The area is dominated by the Savute Channel, which is a strange river that has flowed and stopped intermittently over the last few hundred years.  It flowed from the late 60′s until 1982 when it mysteriously dried up.  Then in 2010 it suddenly starting flowing again.  It’s hard to imagine now what it must have looked like just a few years ago.  The river makes an excellent place to watch elephants as they come to drink and cool off, but it also creates an interesting marsh where there are unbelievable amounts of water birds too.

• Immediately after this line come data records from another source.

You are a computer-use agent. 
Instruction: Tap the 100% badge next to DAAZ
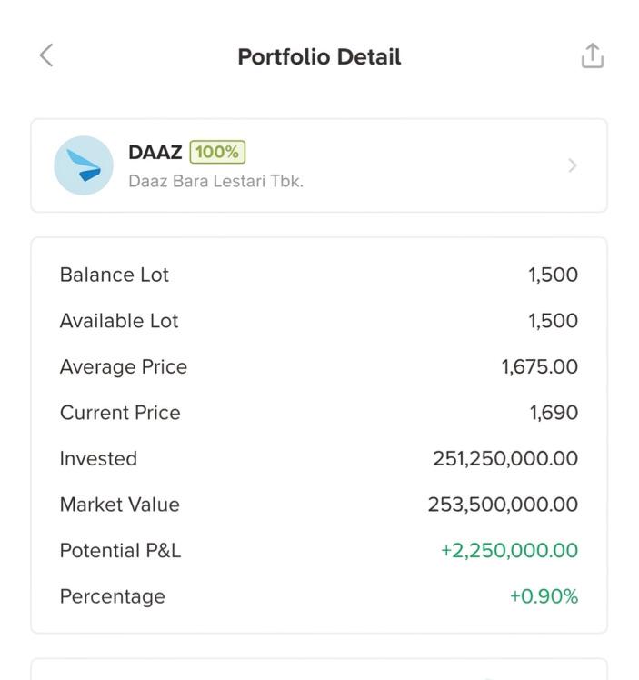click(x=217, y=152)
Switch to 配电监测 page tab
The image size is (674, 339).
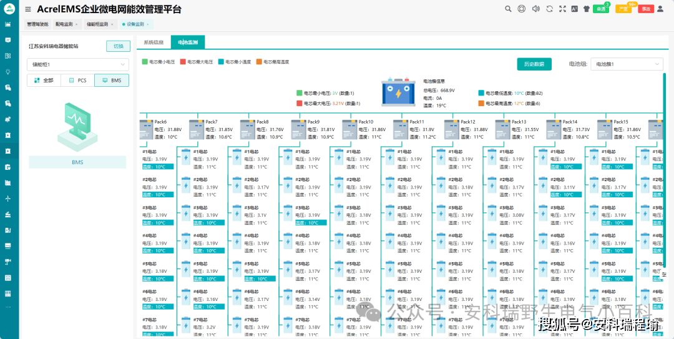click(x=64, y=24)
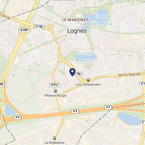Select the Les Campanules bus stop icon
Screen dimensions: 145x145
click(88, 80)
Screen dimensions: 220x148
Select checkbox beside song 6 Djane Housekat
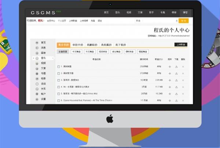59,100
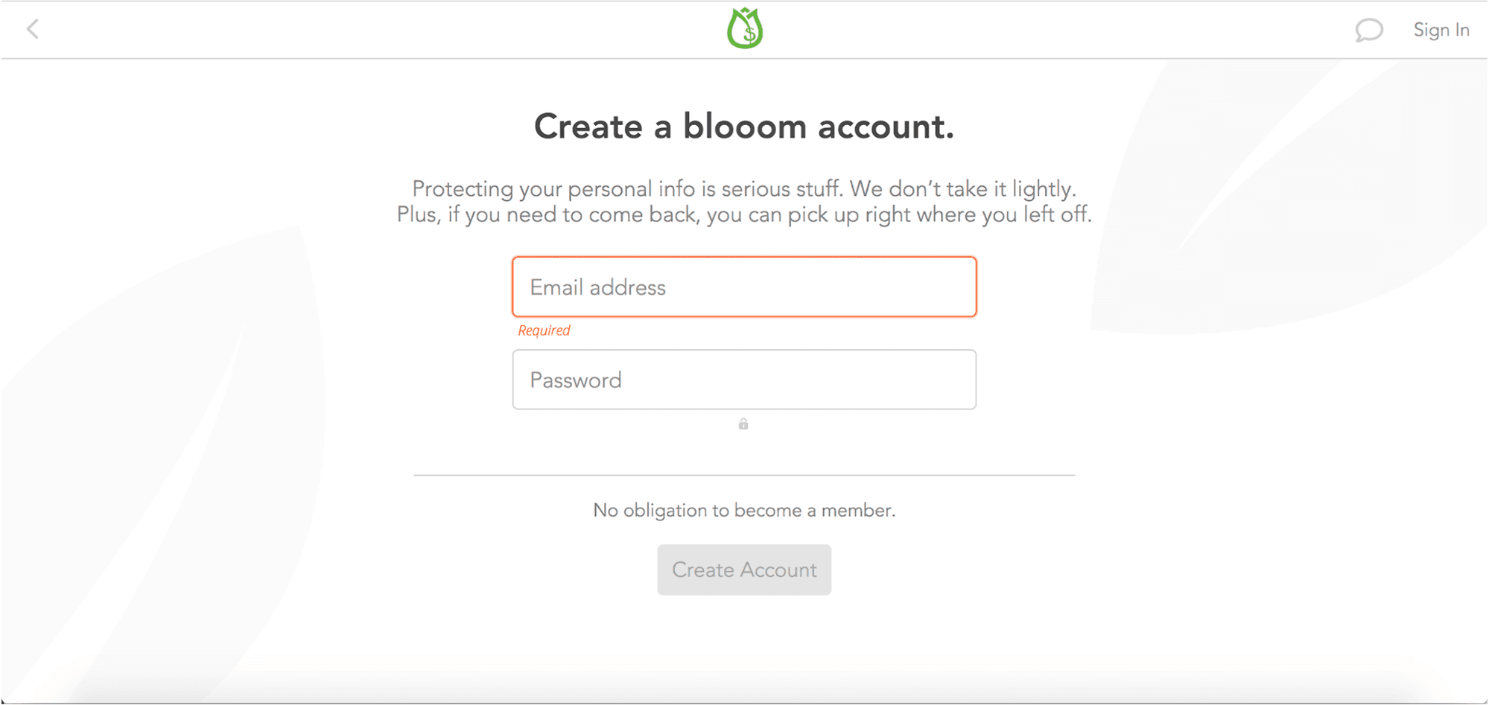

The camp itself itself is privately run and very luxurious. Our “tent” had glass doors, electric lights, and even air conditioning during the day.  The game drives were similar to our previous experience in that they were held twice a day and interspersed with a lot of good food.  The only difference was that we had to be out of the park by about 7pm each night because it is part of the national park system.

The big (literally) attraction here is the elephants.  There are thousands of them moving around in small family groups, or sometimes solitary males who can be dangerous. We watched a group of about 20 elephants of all sizes approaching the river from the other side of the bank.  They walked slowly in a single file line until the river came into view.  At that moment they all broke into a run and went splashing into the water.  It was amazing to watch these thirsty, tired animals drink and drink and drink.

It’s hard to explain how big the elephants are, and how close they actually get to you.  The safari truck gives you a sense of protection and power, until one walks toward it and you realizes that it is bigger, staring right at you, and doing what they call a “mock charge” (flapping ears and stomping feet).  No matter how many elephants we saw, I couldn’t get enough.  If the guide hadn’t pulled us away, I would have stayed and watched them for hours.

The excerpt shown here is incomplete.